### [Exercise objective]
Start at the line with "The height and" and print every line through the end of the material below. Keep it exact and free of pictures.

### [Record extracts]
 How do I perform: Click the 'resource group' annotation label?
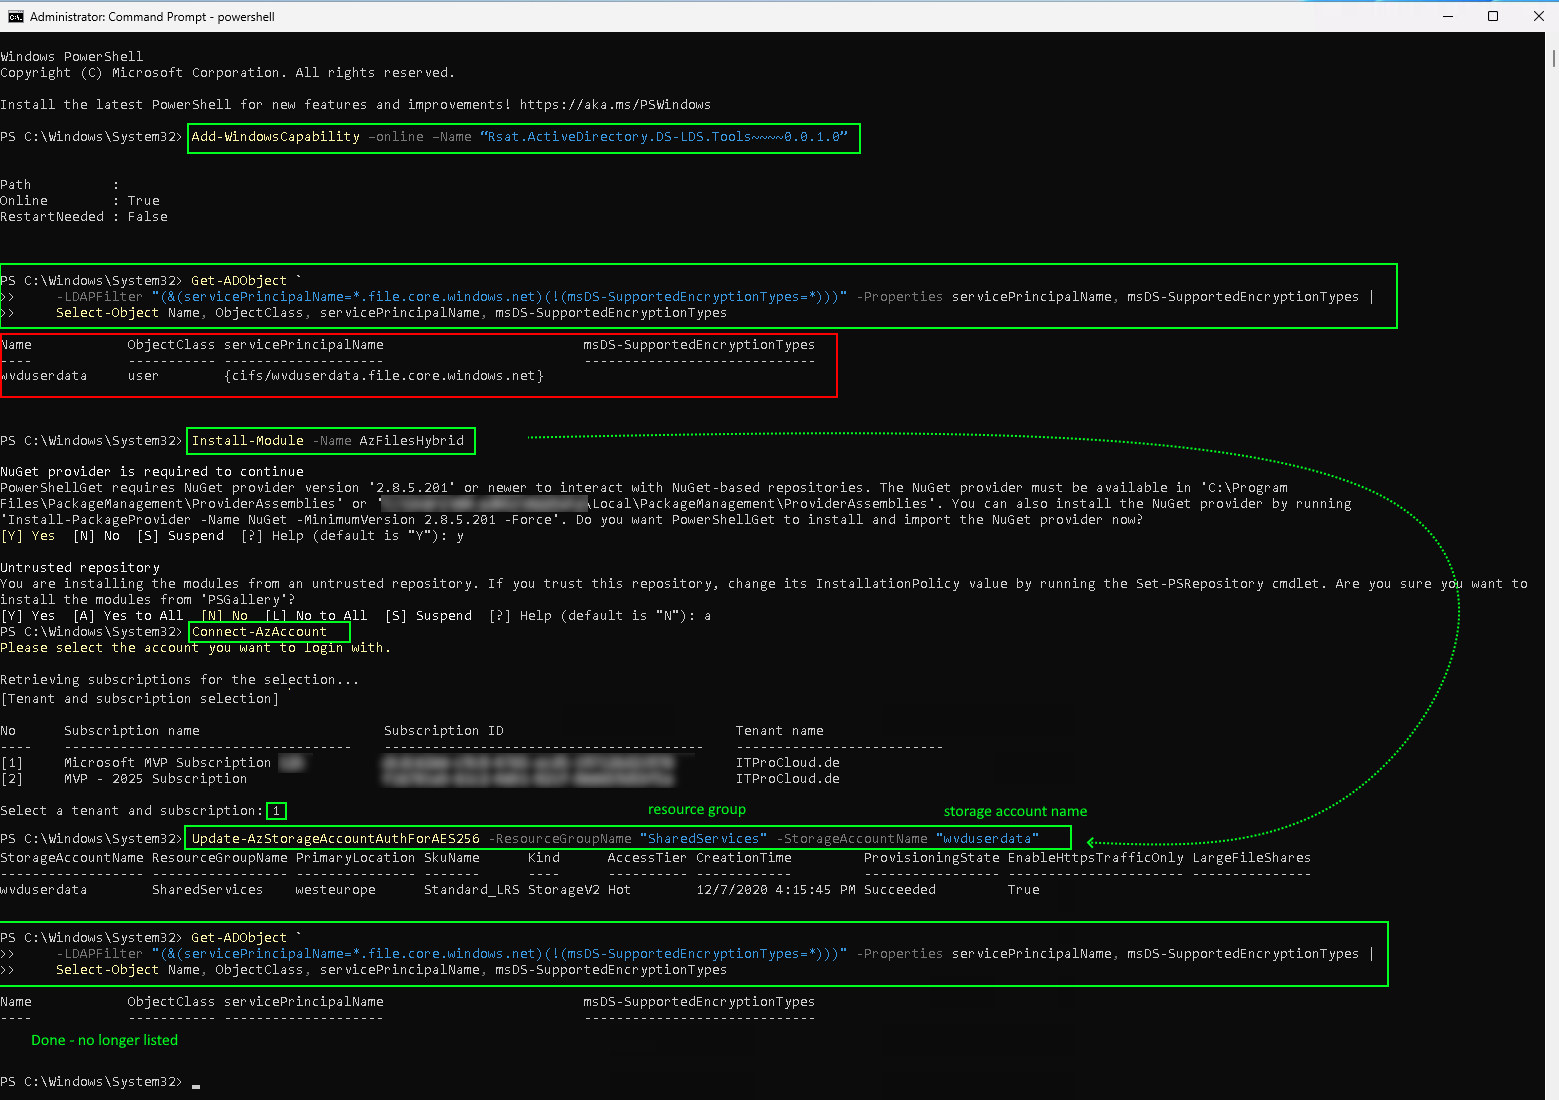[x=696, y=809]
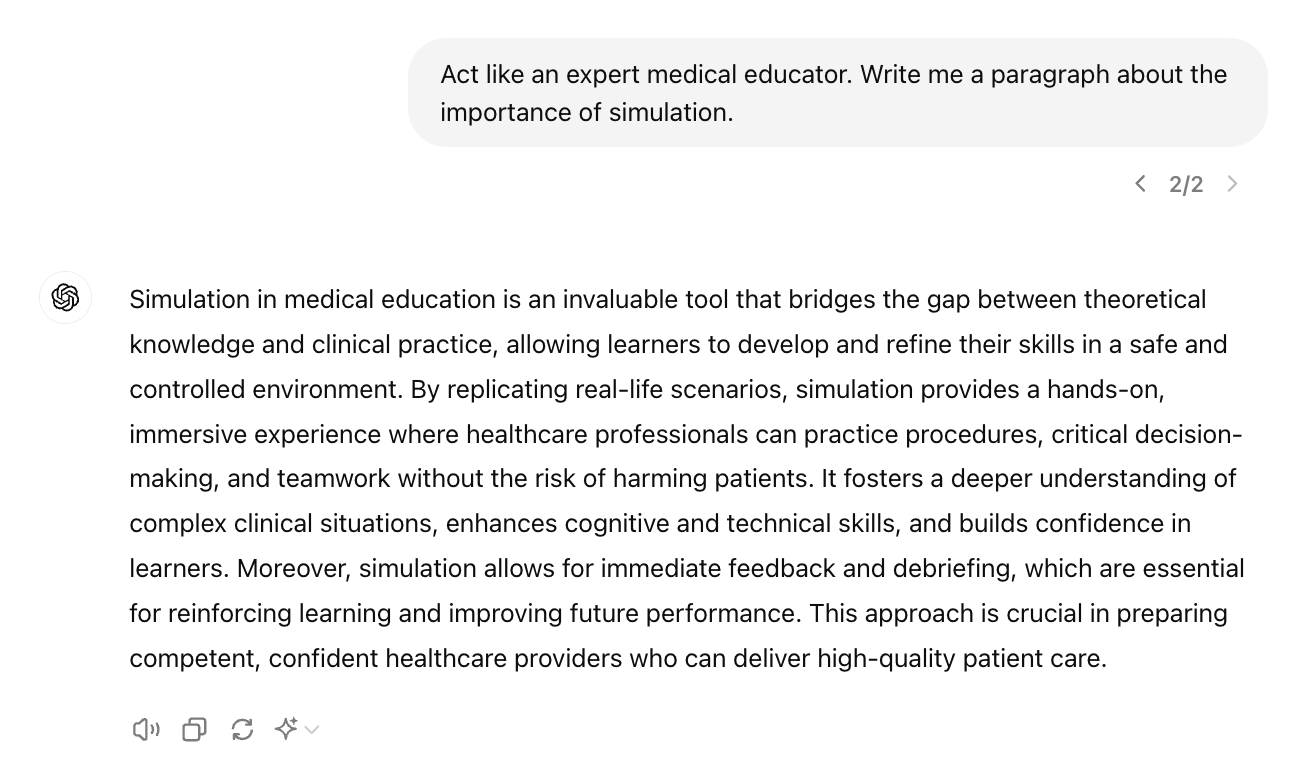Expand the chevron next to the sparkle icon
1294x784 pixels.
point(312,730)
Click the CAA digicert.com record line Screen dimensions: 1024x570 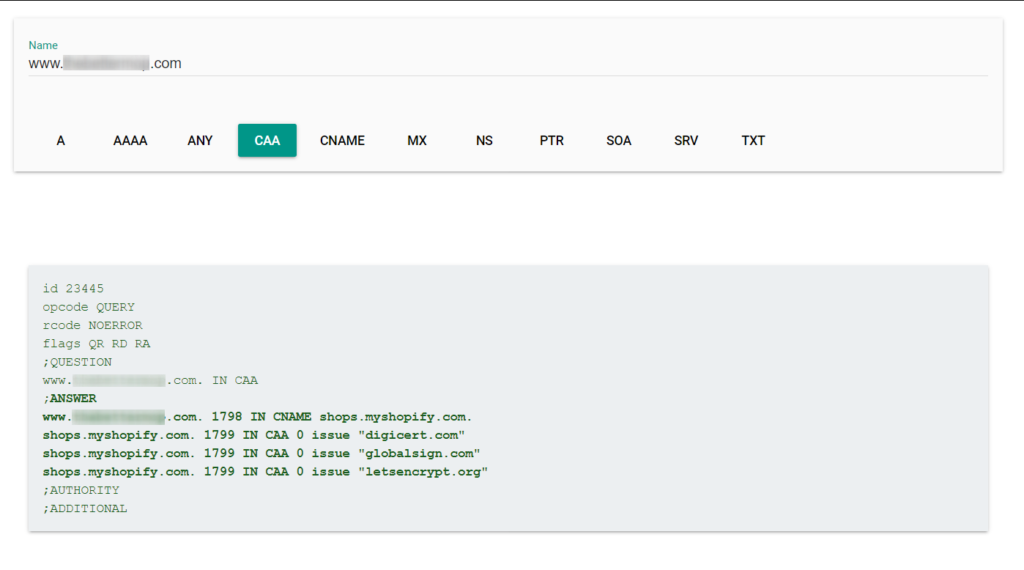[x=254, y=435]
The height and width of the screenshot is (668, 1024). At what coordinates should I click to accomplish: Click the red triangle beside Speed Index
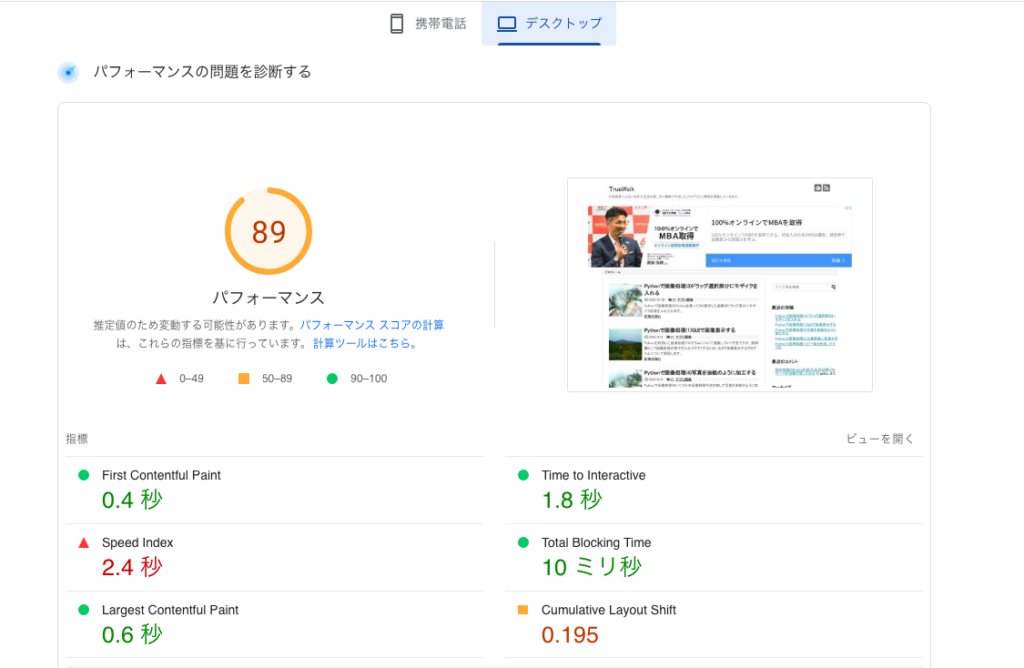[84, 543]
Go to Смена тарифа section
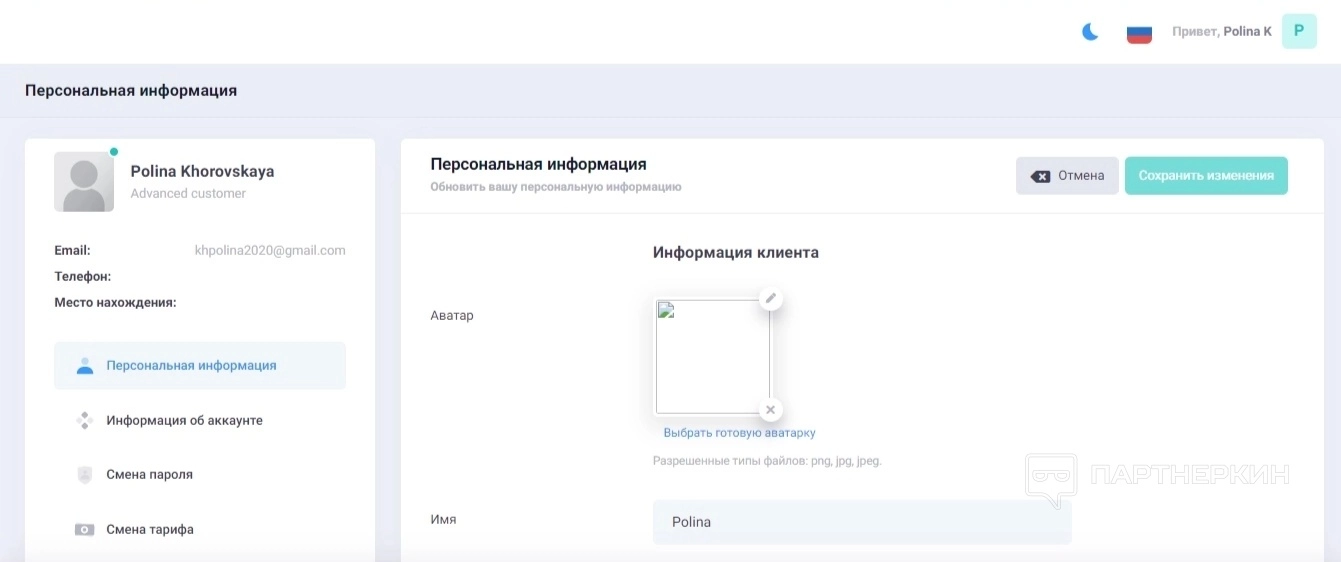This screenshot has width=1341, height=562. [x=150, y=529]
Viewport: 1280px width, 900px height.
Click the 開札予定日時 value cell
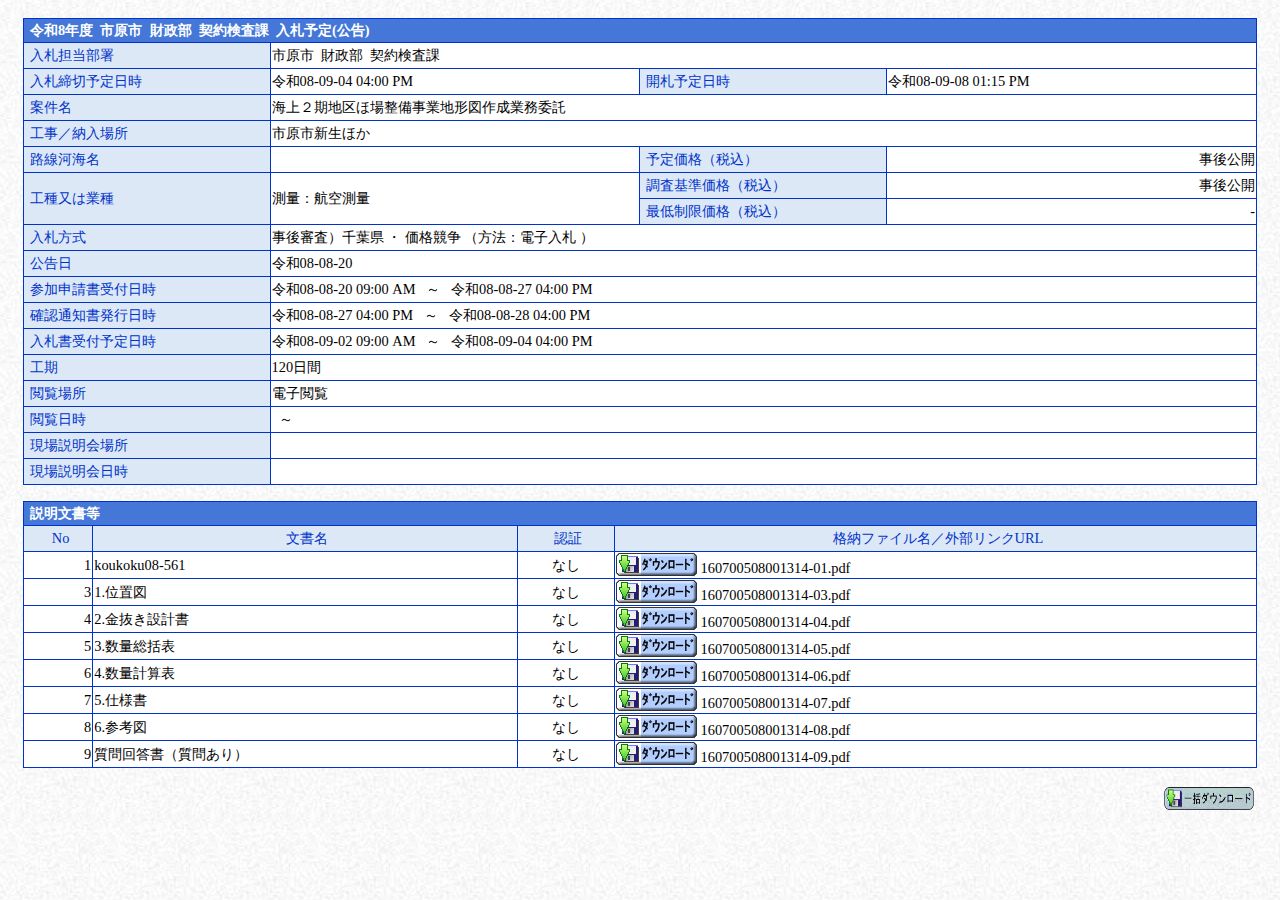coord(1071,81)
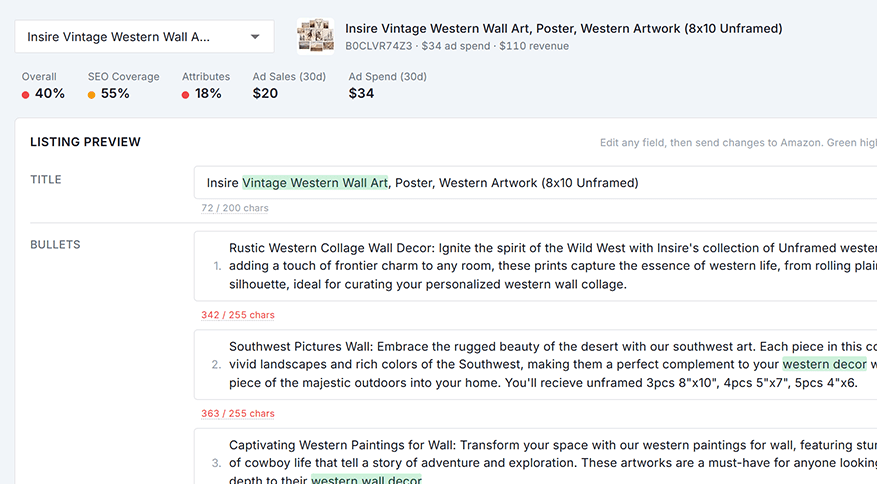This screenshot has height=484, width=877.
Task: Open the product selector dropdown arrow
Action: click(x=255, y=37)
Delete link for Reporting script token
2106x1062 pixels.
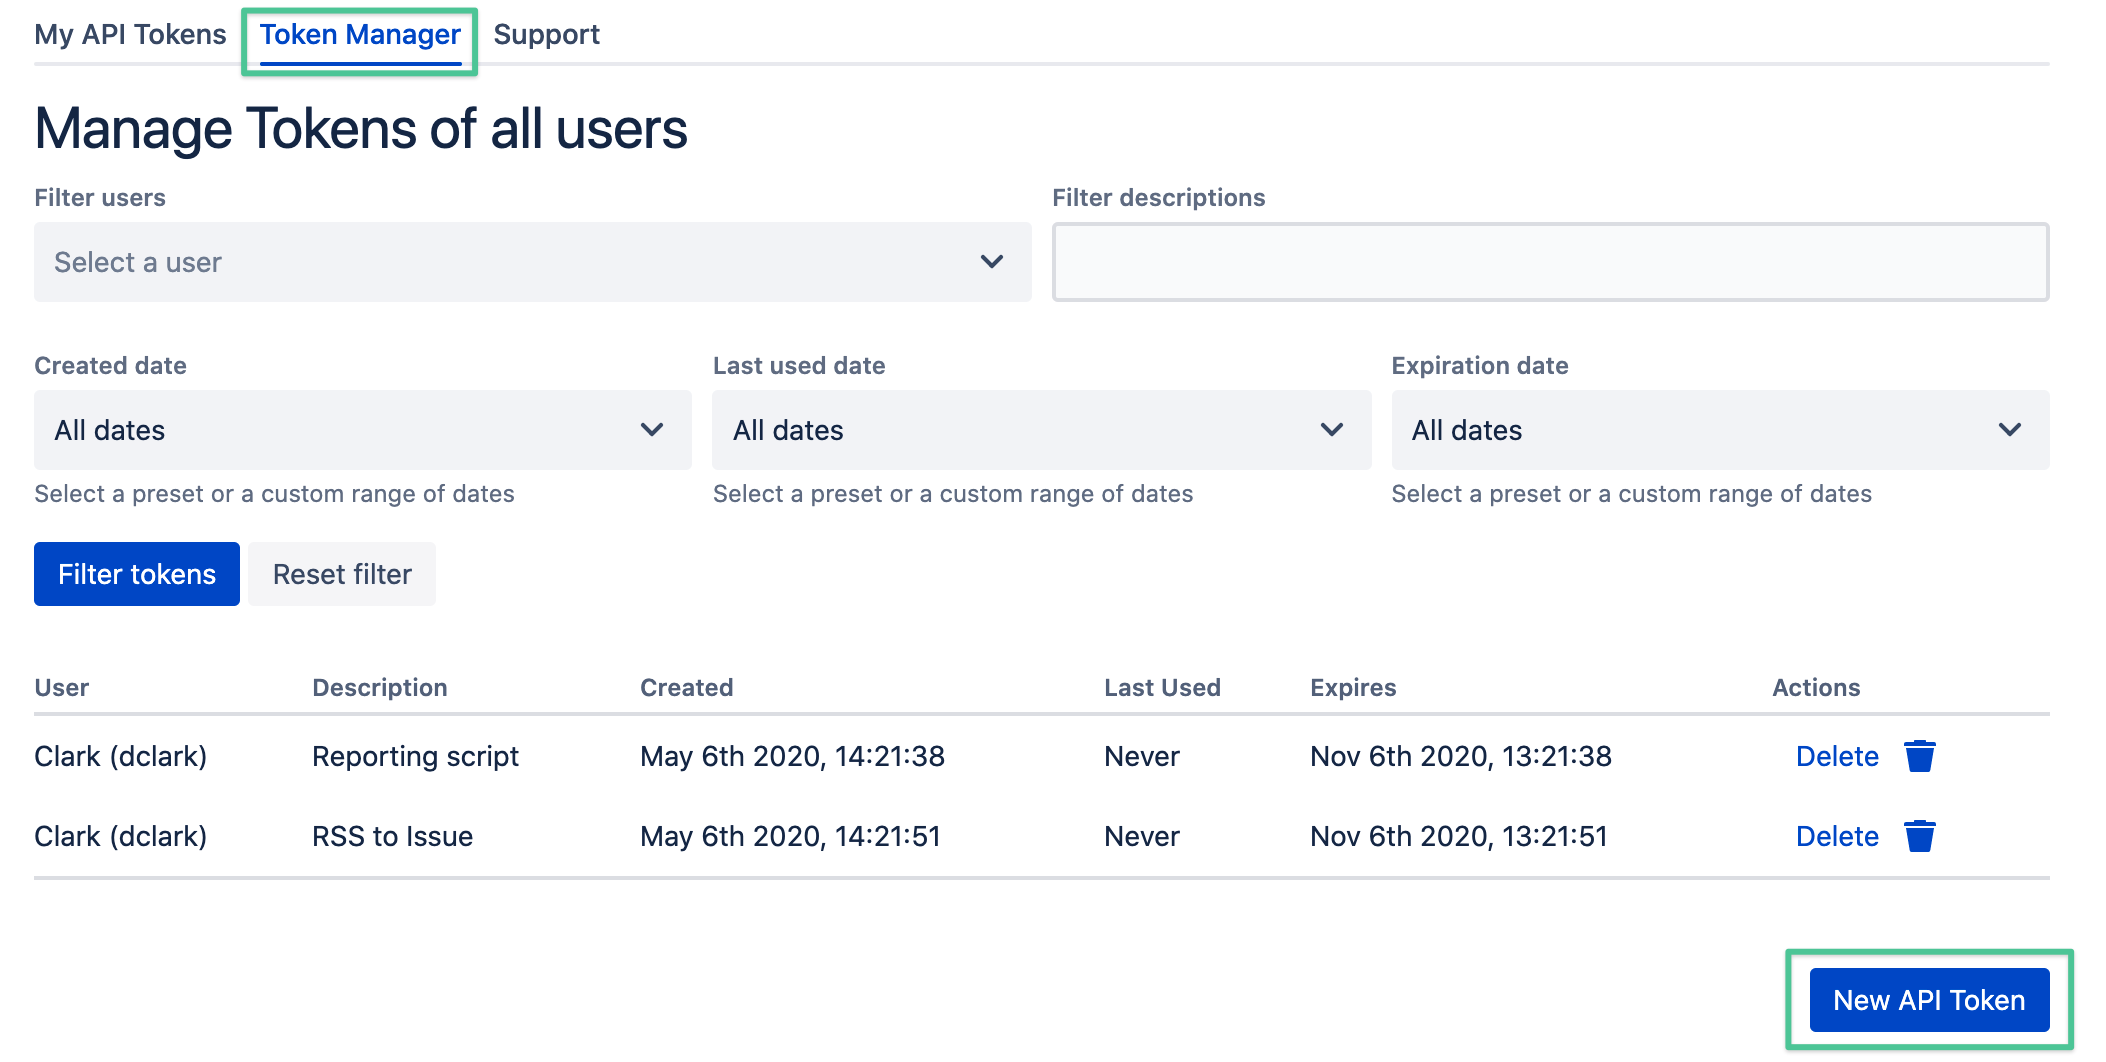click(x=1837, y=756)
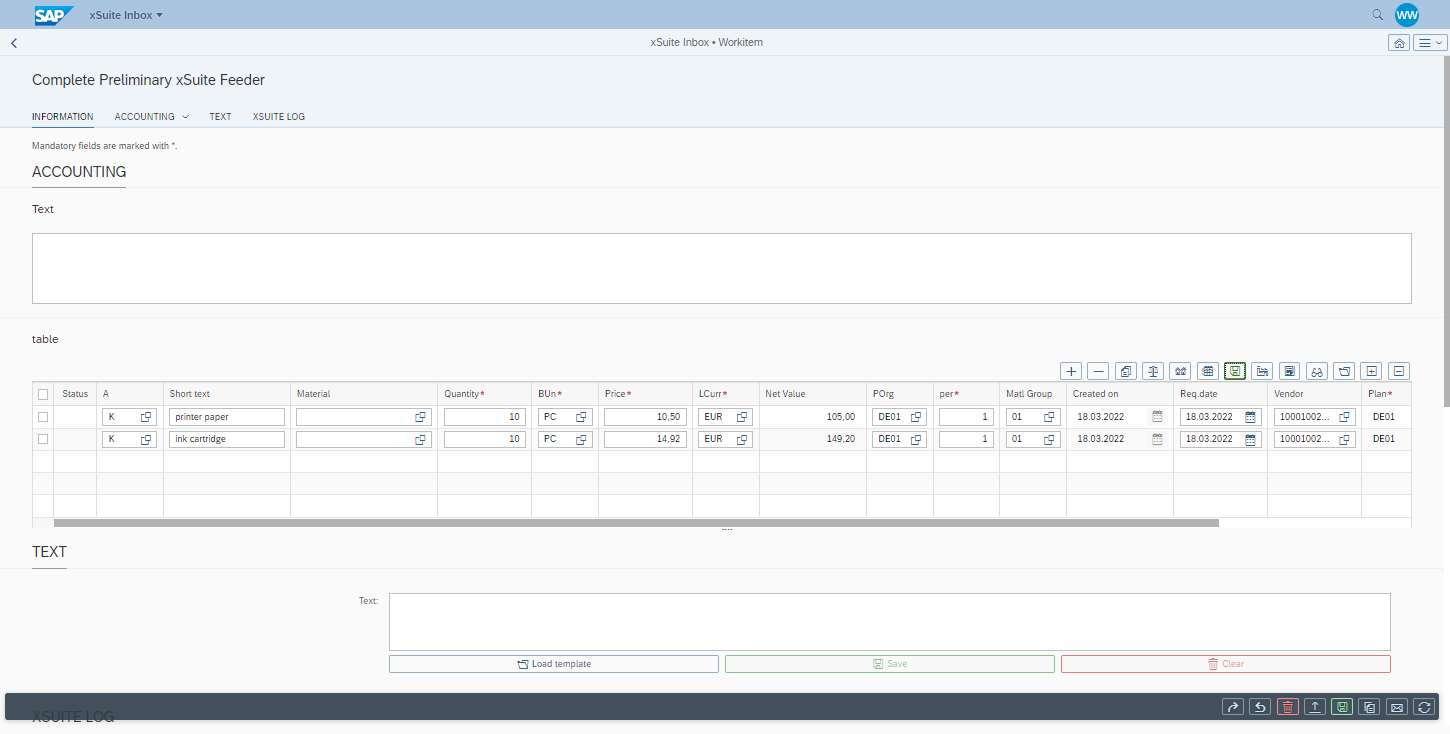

### [Response]
The height and width of the screenshot is (668, 1024). At what coordinates should I click to accomplish: Click the red triangle beside Speed Index
[84, 543]
Go to Смена тарифа section
This screenshot has width=1341, height=562. [x=150, y=529]
Viewport: 1280px width, 900px height.
Click the 開札予定日時 value cell
coord(1071,81)
This screenshot has height=484, width=877.
Task: Open the product selector dropdown arrow
Action: click(x=255, y=37)
Delete link for Reporting script token
2106x1062 pixels.
click(x=1837, y=756)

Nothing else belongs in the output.